Combination chemotherapy for breast carcinoma using a combination of cyclophosphamide, methotrexate and 5-fluorouracil (CMF) causes a platelet aggregation defect

Abstract

Various coagulation parameters including platelet aggregation were evaluated during the course of treatment in 25 patients with breast carcinoma receiving a combination of cyclophosphamide, methotrexate and 5-fluorouracil (CMF). No significant changes were found in whole blood clotting time (WBCT), prothrombin time (PT), kaolin cephalin clotting time (KCCT), platelet count (PC) and prothrombin consumption index (PCI).
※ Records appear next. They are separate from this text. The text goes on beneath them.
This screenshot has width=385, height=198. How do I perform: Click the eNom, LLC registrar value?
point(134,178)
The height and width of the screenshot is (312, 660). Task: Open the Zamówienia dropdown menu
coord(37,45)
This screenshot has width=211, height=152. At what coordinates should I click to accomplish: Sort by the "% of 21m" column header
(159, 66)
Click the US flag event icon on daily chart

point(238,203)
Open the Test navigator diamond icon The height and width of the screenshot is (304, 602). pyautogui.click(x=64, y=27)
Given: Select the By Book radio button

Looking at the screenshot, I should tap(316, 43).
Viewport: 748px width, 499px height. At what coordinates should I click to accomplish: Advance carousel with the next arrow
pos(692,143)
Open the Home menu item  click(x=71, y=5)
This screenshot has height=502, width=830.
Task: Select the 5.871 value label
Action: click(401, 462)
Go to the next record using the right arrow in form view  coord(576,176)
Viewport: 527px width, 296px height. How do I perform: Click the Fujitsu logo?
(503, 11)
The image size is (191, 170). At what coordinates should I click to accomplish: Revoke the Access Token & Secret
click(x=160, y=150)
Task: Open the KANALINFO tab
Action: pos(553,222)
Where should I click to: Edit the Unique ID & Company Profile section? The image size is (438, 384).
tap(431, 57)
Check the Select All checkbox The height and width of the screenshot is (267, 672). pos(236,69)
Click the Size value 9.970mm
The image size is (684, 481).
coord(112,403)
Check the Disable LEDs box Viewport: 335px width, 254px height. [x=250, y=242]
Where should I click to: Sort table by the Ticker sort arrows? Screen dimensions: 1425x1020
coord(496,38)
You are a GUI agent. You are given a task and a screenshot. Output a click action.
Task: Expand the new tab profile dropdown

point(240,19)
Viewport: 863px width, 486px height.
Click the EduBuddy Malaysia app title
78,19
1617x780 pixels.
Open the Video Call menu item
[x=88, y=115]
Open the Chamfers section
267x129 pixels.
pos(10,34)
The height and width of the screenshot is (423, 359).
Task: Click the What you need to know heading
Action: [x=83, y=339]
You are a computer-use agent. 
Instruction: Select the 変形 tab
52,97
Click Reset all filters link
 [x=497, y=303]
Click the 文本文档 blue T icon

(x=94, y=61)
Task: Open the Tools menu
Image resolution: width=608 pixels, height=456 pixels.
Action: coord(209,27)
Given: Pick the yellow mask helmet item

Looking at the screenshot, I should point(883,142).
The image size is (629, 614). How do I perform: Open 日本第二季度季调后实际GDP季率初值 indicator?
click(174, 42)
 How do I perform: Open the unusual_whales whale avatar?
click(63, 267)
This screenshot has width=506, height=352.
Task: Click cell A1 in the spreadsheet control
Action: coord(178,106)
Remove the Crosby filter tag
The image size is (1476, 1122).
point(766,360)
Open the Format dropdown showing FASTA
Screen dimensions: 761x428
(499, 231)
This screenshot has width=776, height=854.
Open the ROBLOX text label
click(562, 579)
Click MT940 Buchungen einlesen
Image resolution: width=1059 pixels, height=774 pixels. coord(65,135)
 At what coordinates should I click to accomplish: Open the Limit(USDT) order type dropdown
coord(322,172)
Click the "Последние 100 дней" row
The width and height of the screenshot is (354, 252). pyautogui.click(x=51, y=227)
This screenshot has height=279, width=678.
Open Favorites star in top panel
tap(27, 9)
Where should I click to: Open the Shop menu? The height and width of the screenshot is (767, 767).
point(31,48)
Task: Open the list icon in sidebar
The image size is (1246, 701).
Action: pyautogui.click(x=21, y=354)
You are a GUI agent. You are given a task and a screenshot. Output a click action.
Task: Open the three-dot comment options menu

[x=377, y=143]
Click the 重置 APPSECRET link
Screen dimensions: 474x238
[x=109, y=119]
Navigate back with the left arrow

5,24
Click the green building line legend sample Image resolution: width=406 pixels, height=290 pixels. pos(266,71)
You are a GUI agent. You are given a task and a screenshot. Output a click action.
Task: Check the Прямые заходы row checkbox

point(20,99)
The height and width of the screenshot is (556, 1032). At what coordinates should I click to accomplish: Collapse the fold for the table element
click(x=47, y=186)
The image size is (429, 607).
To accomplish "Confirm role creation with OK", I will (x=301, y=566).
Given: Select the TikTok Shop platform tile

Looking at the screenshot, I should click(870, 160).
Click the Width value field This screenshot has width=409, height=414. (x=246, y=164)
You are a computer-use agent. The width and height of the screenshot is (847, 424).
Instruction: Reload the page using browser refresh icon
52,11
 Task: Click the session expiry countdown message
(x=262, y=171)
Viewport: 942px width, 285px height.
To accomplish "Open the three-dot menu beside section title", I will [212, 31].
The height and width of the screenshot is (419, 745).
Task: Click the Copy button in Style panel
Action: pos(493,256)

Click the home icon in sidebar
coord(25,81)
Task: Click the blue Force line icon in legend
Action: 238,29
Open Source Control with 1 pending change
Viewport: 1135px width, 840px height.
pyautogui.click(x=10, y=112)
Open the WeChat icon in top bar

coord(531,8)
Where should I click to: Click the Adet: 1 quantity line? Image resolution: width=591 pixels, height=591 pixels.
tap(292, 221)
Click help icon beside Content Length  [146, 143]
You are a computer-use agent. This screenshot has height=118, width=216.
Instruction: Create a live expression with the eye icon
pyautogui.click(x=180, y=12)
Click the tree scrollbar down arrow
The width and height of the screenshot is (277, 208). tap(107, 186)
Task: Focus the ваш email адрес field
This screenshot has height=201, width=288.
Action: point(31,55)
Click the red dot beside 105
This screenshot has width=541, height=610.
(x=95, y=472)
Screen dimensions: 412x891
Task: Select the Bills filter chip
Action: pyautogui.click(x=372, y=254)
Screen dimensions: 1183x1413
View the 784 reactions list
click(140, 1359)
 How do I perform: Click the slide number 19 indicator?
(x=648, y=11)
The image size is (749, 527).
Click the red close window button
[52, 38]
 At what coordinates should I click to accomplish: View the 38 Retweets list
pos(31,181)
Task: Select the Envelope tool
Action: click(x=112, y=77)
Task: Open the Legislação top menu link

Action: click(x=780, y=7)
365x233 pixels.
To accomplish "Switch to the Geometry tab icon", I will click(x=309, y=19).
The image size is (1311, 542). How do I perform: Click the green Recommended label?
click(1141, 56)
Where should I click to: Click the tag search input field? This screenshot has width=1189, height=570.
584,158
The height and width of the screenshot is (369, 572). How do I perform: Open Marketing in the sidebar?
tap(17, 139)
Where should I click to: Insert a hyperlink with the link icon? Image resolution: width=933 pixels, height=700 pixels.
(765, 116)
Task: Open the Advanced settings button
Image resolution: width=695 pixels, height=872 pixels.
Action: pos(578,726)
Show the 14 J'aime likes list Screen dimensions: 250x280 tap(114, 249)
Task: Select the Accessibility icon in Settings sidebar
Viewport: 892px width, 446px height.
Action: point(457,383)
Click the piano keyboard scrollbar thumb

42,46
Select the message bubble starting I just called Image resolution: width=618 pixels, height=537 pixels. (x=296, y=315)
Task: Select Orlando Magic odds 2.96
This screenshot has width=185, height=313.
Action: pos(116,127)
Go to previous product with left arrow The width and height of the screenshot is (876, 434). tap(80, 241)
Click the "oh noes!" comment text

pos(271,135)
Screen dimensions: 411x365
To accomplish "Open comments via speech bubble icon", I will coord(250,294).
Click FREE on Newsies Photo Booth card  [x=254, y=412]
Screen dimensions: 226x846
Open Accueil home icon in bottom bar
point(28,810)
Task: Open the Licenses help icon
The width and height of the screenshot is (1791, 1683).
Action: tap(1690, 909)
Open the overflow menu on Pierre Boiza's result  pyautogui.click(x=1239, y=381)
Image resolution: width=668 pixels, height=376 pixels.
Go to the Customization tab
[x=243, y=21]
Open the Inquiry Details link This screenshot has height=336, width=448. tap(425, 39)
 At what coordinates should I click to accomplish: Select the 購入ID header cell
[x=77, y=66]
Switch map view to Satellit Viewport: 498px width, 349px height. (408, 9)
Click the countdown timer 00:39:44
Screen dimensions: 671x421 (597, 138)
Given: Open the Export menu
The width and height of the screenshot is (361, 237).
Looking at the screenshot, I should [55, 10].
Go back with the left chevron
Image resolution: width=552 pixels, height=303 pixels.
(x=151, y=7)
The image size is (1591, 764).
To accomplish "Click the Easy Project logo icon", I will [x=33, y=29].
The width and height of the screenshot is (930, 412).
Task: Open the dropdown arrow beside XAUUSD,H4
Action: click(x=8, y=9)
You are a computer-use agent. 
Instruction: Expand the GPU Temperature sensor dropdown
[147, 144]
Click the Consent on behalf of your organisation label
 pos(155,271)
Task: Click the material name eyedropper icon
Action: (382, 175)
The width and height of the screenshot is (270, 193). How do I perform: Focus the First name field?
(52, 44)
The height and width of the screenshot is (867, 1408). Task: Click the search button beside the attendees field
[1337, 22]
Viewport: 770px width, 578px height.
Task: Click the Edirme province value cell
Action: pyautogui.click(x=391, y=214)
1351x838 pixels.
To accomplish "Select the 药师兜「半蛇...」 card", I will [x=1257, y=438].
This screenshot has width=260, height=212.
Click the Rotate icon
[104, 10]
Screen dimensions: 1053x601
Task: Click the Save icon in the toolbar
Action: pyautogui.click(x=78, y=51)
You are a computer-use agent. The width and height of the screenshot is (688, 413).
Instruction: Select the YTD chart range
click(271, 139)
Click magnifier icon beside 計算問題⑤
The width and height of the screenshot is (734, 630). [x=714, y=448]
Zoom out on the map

The CMF combination induced a significant reduction in platelet factor-3 (PF3) availability and reduction in platelet aggregation to ADP and adrenaline. These defects occurred without development of thrombocytopenia. The changes occurred on the 8th day of chemotherapy and a progressive suppression in platelet aggregation was noted during subsequent follow-up. This acquired abnormality in platelet aggregation and PF3 availability may be responsible for various hemorrhagic manifestations such as mucositis, epistaxis and hemorrhagic cystitis following CMF therapy. Further, these changes precede the onset of life-threatening complication of thrombocytopenia. The study of platelet aggregation should be considered besides platelet counting in patients on CMF combination to assess bleeding diathesis.